» Excerpt provided:
###

Information Literacy Activities

Central Piedmont Faculty

Welcome to the CPCC Library Instruction Guide for Information Literacy. 

This guide is for faculty. Activities are included for classroom learning of information literacy concepts, like the CRAAP test, understanding databases, scholarly sources, plagiarism, and more.

These activities:

  • Have been tested in the classroom
  • Are aligned with ACRL's Framework for Information Literacy

At the bottom of this page is the Library Carousel activity. This activity works well as a pre-test to evaluate how much students already know about databases, searching, and evaluating information.

Library Carousel Activity - General Introduction to Research

This is a great ice-breaker / pre-test activity when introducing research. 

Time: 20 minutes

On the 4 whiteboards are questions.  Each row is a group.  Assign a group to a whiteboard.  The possible questions:

  1. What is a database?  What is IN a database?  Give an example of one in real life.
  2. Describe the differences between a database and a search engine?  Give an example of each.
  3. You need to find 5 sources for your library research assignment.  What is an example of a source? 
  4. How can you tell if a website is trustworthy?
  5. What are some ways you choose a source for your paper/speech?
  6. What kinds of things might you find in a library catalog? 
  7. For the library research assignment, you are required to have a topic.  Write down your topic using one or two words or phrases.

Each row/group gets a different colored marker.  They start at the board and have 2 minutes to brainstorm their question and write responses.  After two minutes, they move to the next board (bringing their markers).  They can write additional responses to the prompt, or agree with the previous group(s) by adding a checkmark, OR disagree by adding a question mark next to a statement.  The colors show which groups question other groups in order to generate discussion.

###

» Given problem 1: According to the information literacy guide, how much time does the Library Carousel activity take?
» Given problem 2: Reproduce the passage of the information literacy guide from "3. You need" up to and including "for your paper/speech?".
» Given problem 3: Proceed with the information literacy guide from the point where it stops.
The material that comes after this point is not needed.

» Material:
###

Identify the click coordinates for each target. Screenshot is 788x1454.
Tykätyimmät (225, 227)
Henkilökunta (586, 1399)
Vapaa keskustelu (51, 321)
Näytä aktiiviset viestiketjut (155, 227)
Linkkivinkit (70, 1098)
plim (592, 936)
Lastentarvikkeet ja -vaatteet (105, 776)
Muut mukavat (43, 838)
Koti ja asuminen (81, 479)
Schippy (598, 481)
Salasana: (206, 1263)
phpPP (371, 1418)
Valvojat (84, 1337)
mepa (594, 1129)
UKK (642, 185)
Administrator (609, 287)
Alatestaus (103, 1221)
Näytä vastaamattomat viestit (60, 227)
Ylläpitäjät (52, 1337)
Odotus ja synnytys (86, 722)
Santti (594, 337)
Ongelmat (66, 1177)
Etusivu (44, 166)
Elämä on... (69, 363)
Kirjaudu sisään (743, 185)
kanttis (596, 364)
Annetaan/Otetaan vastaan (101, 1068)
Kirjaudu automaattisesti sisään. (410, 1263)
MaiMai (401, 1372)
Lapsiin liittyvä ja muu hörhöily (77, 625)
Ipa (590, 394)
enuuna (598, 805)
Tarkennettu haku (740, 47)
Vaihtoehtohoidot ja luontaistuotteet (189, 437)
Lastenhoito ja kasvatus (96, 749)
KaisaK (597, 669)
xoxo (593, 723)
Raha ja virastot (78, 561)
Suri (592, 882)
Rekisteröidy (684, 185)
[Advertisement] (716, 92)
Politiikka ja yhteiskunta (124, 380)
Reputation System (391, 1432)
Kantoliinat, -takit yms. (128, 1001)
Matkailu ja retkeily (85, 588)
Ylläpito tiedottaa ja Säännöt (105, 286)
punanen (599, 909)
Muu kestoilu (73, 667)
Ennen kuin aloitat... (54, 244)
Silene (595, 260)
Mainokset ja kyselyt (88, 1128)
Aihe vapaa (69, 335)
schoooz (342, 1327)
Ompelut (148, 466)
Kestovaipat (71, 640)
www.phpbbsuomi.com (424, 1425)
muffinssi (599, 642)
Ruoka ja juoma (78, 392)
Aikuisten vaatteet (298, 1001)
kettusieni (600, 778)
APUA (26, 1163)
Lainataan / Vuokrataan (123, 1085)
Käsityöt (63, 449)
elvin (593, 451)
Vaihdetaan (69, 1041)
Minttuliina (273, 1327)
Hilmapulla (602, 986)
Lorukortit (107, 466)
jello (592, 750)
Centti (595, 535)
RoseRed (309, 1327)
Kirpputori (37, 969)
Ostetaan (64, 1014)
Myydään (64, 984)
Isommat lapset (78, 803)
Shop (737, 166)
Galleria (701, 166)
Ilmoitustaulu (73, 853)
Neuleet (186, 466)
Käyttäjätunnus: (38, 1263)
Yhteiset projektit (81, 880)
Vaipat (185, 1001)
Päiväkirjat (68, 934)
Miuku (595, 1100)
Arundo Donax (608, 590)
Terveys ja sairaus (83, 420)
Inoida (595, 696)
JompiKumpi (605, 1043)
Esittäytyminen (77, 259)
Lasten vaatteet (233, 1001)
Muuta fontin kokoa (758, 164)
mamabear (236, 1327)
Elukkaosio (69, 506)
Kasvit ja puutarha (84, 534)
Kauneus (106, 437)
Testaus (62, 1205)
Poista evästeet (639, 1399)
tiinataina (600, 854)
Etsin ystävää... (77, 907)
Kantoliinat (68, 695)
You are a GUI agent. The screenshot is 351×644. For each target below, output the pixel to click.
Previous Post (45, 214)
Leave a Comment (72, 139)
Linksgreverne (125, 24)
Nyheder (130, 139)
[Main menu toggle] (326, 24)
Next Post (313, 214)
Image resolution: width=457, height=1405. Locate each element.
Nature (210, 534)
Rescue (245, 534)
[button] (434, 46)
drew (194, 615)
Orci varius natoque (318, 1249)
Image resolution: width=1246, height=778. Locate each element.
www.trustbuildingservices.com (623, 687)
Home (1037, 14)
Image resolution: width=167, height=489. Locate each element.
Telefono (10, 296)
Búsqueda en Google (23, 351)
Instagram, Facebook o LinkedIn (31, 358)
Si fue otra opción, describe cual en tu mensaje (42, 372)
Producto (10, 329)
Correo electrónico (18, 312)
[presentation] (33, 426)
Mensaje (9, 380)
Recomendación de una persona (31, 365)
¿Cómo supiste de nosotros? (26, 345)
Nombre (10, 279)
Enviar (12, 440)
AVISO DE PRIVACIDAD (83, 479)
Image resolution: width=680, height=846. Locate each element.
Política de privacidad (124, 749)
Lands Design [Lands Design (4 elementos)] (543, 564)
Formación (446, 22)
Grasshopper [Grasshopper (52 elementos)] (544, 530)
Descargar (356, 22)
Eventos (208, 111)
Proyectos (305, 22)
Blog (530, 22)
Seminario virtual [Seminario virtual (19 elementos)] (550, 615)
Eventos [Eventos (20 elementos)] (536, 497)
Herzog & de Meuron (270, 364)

###

» Expected output 1: 20 minutes.

» Expected output 2:
3. You need to find 5 sources for your library research assignment.  What is an example of a source? 
  4. How can you tell if a website is trustworthy?
  5. What are some ways you choose a source for your paper/speech?

» Expected output 3:
Groups arrive back at their original station.  They have a minute or two to summarize what’s on the board and present to the rest of class.  Discussion ensues with “challenging” statements between groups.  Librarian facilitates.

Assessment would be a post-test, based on the original pre-test questions:

  1. What is a database?  What is IN a database?  Give an example of one in real life.
  2. Describe the differences between a database and a search engine?  Give an example of each.
  3. You need to find 5 sources for your library research assignment.  What is an example of a source? 
  4. How can you tell if a website is trustworthy?

Christy 2015: I have used this activity in ENG 111 and it works. 

  • Students are engaged
  • Boisterous
  • Argumentative
  • Usually understand pretty well what a database is and what a website is if they have to explain it on their own, without having to prove something to the instructor.